[Stored records]
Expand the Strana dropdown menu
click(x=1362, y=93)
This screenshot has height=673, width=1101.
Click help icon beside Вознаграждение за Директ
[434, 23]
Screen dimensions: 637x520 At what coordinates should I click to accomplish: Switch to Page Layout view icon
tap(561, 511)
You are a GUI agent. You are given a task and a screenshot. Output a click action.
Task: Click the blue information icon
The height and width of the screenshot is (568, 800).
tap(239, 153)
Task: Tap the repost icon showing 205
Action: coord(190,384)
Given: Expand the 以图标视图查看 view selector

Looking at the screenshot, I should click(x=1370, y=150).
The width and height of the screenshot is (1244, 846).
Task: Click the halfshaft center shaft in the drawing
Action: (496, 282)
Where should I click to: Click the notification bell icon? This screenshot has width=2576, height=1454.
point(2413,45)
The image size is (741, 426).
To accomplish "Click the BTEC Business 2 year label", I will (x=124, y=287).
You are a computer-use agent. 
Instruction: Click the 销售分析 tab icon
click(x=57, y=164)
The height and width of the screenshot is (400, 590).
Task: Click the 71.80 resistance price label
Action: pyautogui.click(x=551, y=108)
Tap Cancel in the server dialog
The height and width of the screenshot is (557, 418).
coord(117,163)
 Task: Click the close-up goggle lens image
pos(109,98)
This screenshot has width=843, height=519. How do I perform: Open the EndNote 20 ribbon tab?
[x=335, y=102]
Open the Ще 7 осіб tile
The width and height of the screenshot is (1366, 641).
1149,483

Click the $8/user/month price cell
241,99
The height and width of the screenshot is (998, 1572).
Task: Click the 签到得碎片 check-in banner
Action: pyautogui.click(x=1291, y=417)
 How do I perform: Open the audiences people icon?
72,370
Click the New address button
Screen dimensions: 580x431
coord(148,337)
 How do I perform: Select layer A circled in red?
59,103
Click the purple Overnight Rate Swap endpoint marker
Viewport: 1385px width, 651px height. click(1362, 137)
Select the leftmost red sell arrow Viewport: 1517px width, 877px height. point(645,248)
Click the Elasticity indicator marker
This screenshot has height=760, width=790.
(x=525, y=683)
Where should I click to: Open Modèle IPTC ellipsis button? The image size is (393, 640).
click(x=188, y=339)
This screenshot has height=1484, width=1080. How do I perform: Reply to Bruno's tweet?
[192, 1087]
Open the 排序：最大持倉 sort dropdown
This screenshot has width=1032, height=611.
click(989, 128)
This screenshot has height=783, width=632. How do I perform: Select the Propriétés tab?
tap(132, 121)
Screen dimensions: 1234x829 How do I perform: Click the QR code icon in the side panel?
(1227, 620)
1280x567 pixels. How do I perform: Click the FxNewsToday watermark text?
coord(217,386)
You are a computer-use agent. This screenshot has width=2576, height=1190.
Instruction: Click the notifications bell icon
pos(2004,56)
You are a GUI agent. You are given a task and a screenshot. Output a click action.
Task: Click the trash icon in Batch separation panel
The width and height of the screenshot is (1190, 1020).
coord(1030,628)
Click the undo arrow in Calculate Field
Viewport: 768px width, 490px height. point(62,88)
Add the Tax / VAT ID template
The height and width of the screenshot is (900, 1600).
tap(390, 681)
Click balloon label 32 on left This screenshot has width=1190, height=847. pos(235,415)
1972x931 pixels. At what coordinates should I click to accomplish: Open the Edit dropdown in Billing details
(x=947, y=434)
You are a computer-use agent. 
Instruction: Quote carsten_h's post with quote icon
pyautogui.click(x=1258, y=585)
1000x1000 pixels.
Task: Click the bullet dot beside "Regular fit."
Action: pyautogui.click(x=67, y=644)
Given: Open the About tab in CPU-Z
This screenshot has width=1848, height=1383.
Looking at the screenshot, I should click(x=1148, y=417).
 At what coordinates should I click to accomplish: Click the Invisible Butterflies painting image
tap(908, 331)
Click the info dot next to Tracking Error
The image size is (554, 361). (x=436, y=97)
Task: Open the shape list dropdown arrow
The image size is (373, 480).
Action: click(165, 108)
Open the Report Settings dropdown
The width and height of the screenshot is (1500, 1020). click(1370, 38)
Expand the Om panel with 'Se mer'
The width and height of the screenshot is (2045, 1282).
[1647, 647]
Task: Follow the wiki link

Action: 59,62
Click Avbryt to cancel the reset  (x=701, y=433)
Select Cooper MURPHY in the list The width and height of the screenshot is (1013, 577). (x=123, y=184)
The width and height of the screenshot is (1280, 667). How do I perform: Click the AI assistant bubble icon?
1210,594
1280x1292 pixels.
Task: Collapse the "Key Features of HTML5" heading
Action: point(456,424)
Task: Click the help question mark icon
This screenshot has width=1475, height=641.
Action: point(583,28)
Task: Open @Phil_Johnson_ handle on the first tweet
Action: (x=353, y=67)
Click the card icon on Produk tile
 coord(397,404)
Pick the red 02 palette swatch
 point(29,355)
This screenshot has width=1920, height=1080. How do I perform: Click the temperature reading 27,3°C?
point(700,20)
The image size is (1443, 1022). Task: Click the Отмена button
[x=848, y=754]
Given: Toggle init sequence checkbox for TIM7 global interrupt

§ Instructions for the task: Print every one of the records above again, word for word and in the same order.

§ Solved exercise:
Expand the Strana dropdown menu
click(x=1362, y=93)
This screenshot has height=673, width=1101.
Click help icon beside Вознаграждение за Директ
[434, 23]
Screen dimensions: 637x520 At what coordinates should I click to accomplish: Switch to Page Layout view icon
tap(561, 511)
You are a GUI agent. You are given a task and a screenshot. Output a click action.
Task: Click the blue information icon
The height and width of the screenshot is (568, 800).
tap(239, 153)
Task: Tap the repost icon showing 205
Action: coord(190,384)
Given: Expand the 以图标视图查看 view selector

Looking at the screenshot, I should click(x=1370, y=150).
The width and height of the screenshot is (1244, 846).
Task: Click the halfshaft center shaft in the drawing
Action: (496, 282)
Where should I click to: Click the notification bell icon? This screenshot has width=2576, height=1454.
point(2413,45)
The image size is (741, 426).
To accomplish "Click the BTEC Business 2 year label", I will (x=124, y=287).
You are a computer-use agent. 
Instruction: Click the 销售分析 tab icon
click(x=57, y=164)
The height and width of the screenshot is (400, 590).
Task: Click the 71.80 resistance price label
Action: pyautogui.click(x=551, y=108)
Tap Cancel in the server dialog
The height and width of the screenshot is (557, 418).
coord(117,163)
 Task: Click the close-up goggle lens image
pos(109,98)
This screenshot has width=843, height=519. How do I perform: Open the EndNote 20 ribbon tab?
[x=335, y=102]
Open the Ще 7 осіб tile
The width and height of the screenshot is (1366, 641).
1149,483

Click the $8/user/month price cell
241,99
The height and width of the screenshot is (998, 1572).
Task: Click the 签到得碎片 check-in banner
Action: pyautogui.click(x=1291, y=417)
 How do I perform: Open the audiences people icon?
72,370
Click the New address button
Screen dimensions: 580x431
coord(148,337)
 How do I perform: Select layer A circled in red?
59,103
Click the purple Overnight Rate Swap endpoint marker
Viewport: 1385px width, 651px height. click(1362, 137)
Select the leftmost red sell arrow Viewport: 1517px width, 877px height. point(645,248)
Click the Elasticity indicator marker
This screenshot has height=760, width=790.
(x=525, y=683)
Where should I click to: Open Modèle IPTC ellipsis button? The image size is (393, 640).
click(x=188, y=339)
This screenshot has height=1484, width=1080. How do I perform: Reply to Bruno's tweet?
[192, 1087]
Open the 排序：最大持倉 sort dropdown
This screenshot has width=1032, height=611.
click(989, 128)
This screenshot has height=783, width=632. How do I perform: Select the Propriétés tab?
tap(132, 121)
Screen dimensions: 1234x829 How do I perform: Click the QR code icon in the side panel?
(1227, 620)
1280x567 pixels. How do I perform: Click the FxNewsToday watermark text?
coord(217,386)
You are a computer-use agent. This screenshot has width=2576, height=1190.
Instruction: Click the notifications bell icon
pos(2004,56)
You are a GUI agent. You are given a task and a screenshot. Output a click action.
Task: Click the trash icon in Batch separation panel
The width and height of the screenshot is (1190, 1020).
coord(1030,628)
Click the undo arrow in Calculate Field
Viewport: 768px width, 490px height. point(62,88)
Add the Tax / VAT ID template
The height and width of the screenshot is (900, 1600).
tap(390, 681)
Click balloon label 32 on left This screenshot has width=1190, height=847. pos(235,415)
1972x931 pixels. At what coordinates should I click to accomplish: Open the Edit dropdown in Billing details
(x=947, y=434)
You are a computer-use agent. 
Instruction: Quote carsten_h's post with quote icon
pyautogui.click(x=1258, y=585)
1000x1000 pixels.
Task: Click the bullet dot beside "Regular fit."
Action: pyautogui.click(x=67, y=644)
Given: Open the About tab in CPU-Z
This screenshot has width=1848, height=1383.
Looking at the screenshot, I should click(x=1148, y=417).
 At what coordinates should I click to accomplish: Click the Invisible Butterflies painting image
tap(908, 331)
Click the info dot next to Tracking Error
The image size is (554, 361). (x=436, y=97)
Task: Open the shape list dropdown arrow
The image size is (373, 480).
Action: click(165, 108)
Open the Report Settings dropdown
The width and height of the screenshot is (1500, 1020). click(1370, 38)
Expand the Om panel with 'Se mer'
The width and height of the screenshot is (2045, 1282).
[1647, 647]
Task: Follow the wiki link

Action: 59,62
Click Avbryt to cancel the reset  (x=701, y=433)
Select Cooper MURPHY in the list The width and height of the screenshot is (1013, 577). (x=123, y=184)
The width and height of the screenshot is (1280, 667). How do I perform: Click the AI assistant bubble icon?
1210,594
1280x1292 pixels.
Task: Collapse the "Key Features of HTML5" heading
Action: point(456,424)
Task: Click the help question mark icon
This screenshot has width=1475, height=641.
Action: point(583,28)
Task: Open @Phil_Johnson_ handle on the first tweet
Action: (x=353, y=67)
Click the card icon on Produk tile
 coord(397,404)
Pick the red 02 palette swatch
 point(29,355)
This screenshot has width=1920, height=1080. How do I perform: Click the temperature reading 27,3°C?
point(700,20)
The image size is (1443, 1022). Task: Click the Отмена button
[x=848, y=754]
Given: Toggle init sequence checkbox for TIM7 global interrupt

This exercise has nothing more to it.